Congrats on your new Outback and welcome to outbackers.com! I just picked up my new 2014 301BQ today. This is our second Outback. Just FYI, the 250RS has been discontinued on the Outback line and has been added to the Outback Terrain line as the 250TRS. The Terrains are lighter and cheaper, kind of a step down from the regular Outbacks. The Terrains also have a laminate front, no fiberglass front cap.


----------



## thefulminator (Aug 8, 2007)

Our 2013 also came with the Strong Arm jack stabilizers.


----------



## cbone (Oct 28, 2013)

thefulminator said:


> Our 2013 also came with the Strong Arm jack stabilizers.


Thanks for info. Mine came with the jack stabilizers also. Since you have the 2013 I'm assuming you have the 1 1/4" receiver on the back also. Have you used it the way it was or did you reinforce it? All I need to use it for is two adult bikes, but thought I would use your input. I have read a few of the other posts about the issues and concerns.


----------



## thefulminator (Aug 8, 2007)

I haven't used the rear receiver. The spare tire is a pain to move every time I set up the trailer and I figure having to remove bikes to get into the rear storage compartment would be worse.


----------



## Pop up graduate (Sep 11, 2013)

thefulminator said:


> I haven't used the rear receiver. The spare tire is a pain to move every time I set up the trailer and I figure having to remove bikes to get into the rear storage compartment would be worse.
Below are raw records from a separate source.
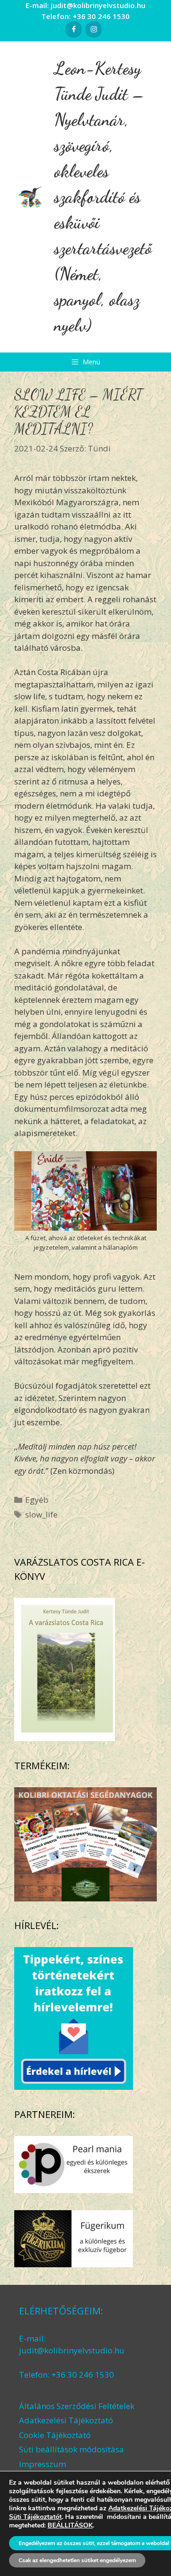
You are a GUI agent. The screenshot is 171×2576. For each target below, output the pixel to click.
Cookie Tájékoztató (55, 2434)
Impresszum (42, 2463)
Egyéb (36, 1499)
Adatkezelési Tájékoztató (66, 2420)
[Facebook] (74, 29)
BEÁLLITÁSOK (70, 2525)
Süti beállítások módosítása (71, 2449)
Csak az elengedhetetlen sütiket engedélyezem (77, 2560)
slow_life (41, 1514)
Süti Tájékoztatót (35, 2516)
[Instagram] (94, 29)
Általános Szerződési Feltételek (76, 2405)
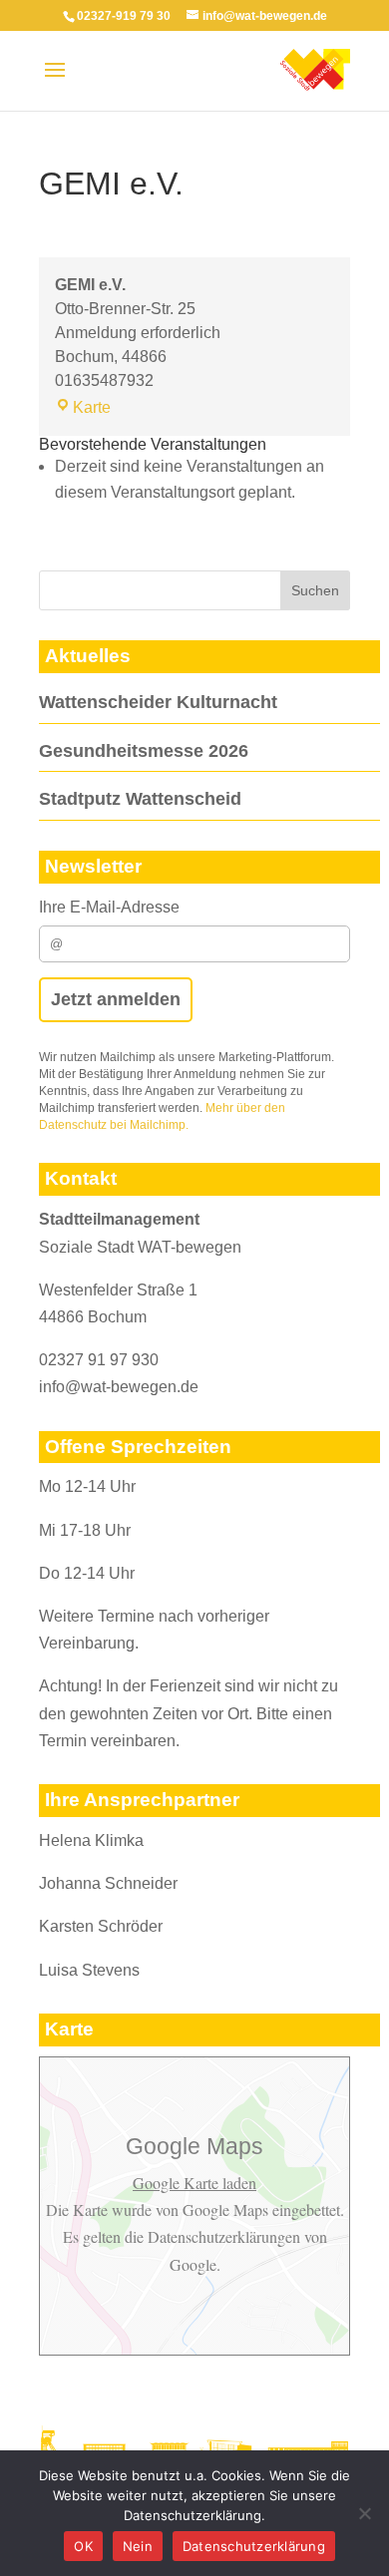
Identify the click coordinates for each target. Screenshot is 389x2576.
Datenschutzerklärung (254, 2546)
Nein (138, 2546)
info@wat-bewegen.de (118, 1386)
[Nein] (364, 2513)
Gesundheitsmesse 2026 (143, 751)
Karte (92, 407)
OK (83, 2546)
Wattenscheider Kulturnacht (158, 702)
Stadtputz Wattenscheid (140, 799)
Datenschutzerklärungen (224, 2236)
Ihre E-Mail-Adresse (109, 907)
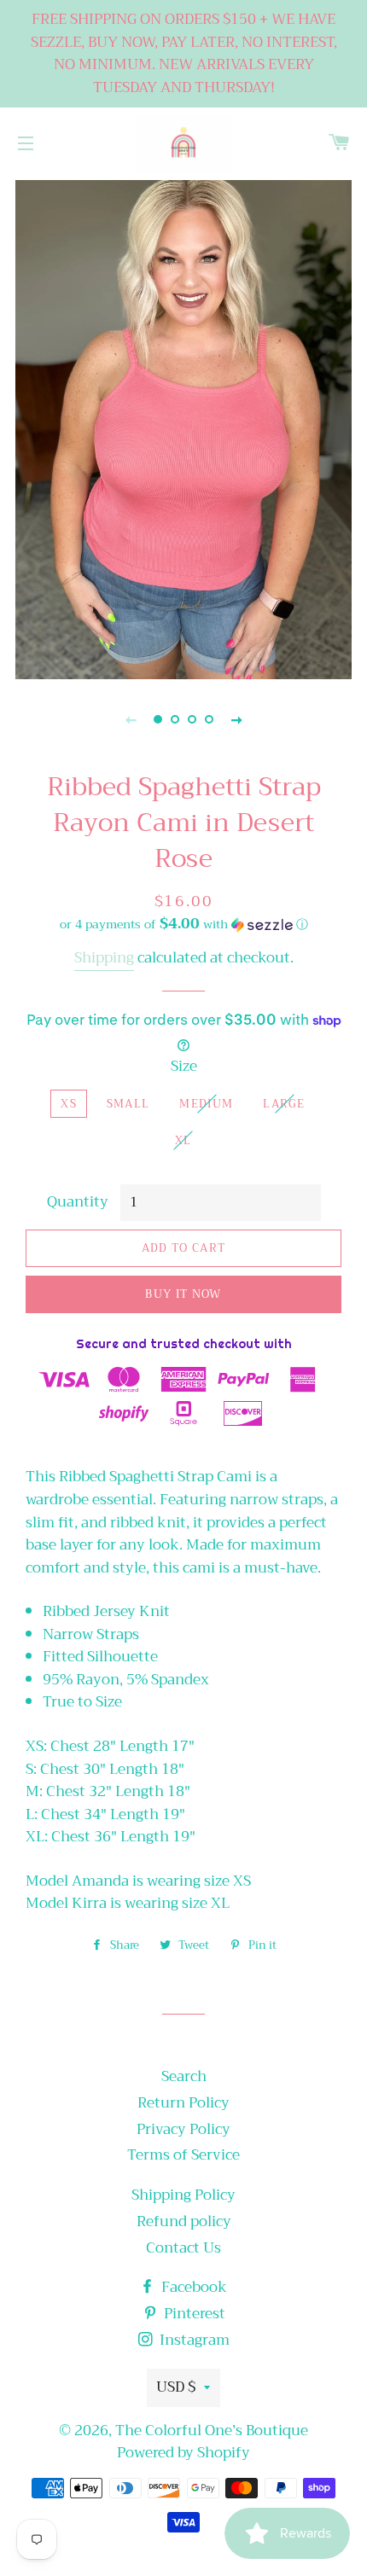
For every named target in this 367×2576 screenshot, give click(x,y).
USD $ (175, 2387)
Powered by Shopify (183, 2452)
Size (184, 1067)
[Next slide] (236, 719)
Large (284, 1104)
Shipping (104, 957)
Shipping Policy (183, 2195)
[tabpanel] (183, 427)
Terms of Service (183, 2155)
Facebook (192, 2287)
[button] (183, 924)
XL (183, 1140)
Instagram (193, 2340)
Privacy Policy (183, 2129)
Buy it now (183, 1294)
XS (69, 1104)
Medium (206, 1104)
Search (184, 2076)
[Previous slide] (130, 719)
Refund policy (184, 2221)
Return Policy (183, 2102)
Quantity (77, 1202)
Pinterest (192, 2313)
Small (128, 1104)
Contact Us (183, 2248)
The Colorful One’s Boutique (211, 2430)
Ours doesn't have the receiver, but I was considering having a 2" receiver welded to the bumper. I have read other posts that say the bumper isn't really strong enough to carry anything but the spare tire safely. I'm talking about carrying a couple of bicycles on a Saris Cycle-On rack. The rack is probably heavier than the road bikes that it carries. I'm estimating a total weight of 60-75 pounds total including the carrier. Anyone out there have any experience with that? It's not a deal killer I guess since we do have have the "bike door" which is one of the selling points I used on my wife...

-Kevin


----------



## Todd&Regan (Jul 1, 2010)

I used a Swagman 2" bumper adaptor for my bike rack. Had to lose the spare tire though. I had no issues at all with this set up, and was also hauling two adult bikes on my bike rack. If you had both your spare tire and bikes on a bike rack on your bumper, then you'll probably have issues.


----------



## Danodog (May 19, 2012)

I saw a leather couch on a 2014 instead of the cloth. Also has black trim instead of white on the outside edges of the trailer.


----------



## kandd (Sep 29, 2013)

AOur 2013 Terrain has fiberglass front cap. You would not think that would be a huge cost item for the company. Also what do the jack stabilizers do?


----------



## Todd&Regan (Jul 1, 2010)

kandd said:


> AOur 2013 Terrain has fiberglass front cap. You would not think that would be a huge cost item for the company. Also what do the jack stabilizers do?


I think one of the reasons they went to the laminate front with the Terrain is for reduced weight. The Outback Terrain is now considered an "ultra light" camper. The stabilizers for the jacks reduce the side to side shaking of the camper.


----------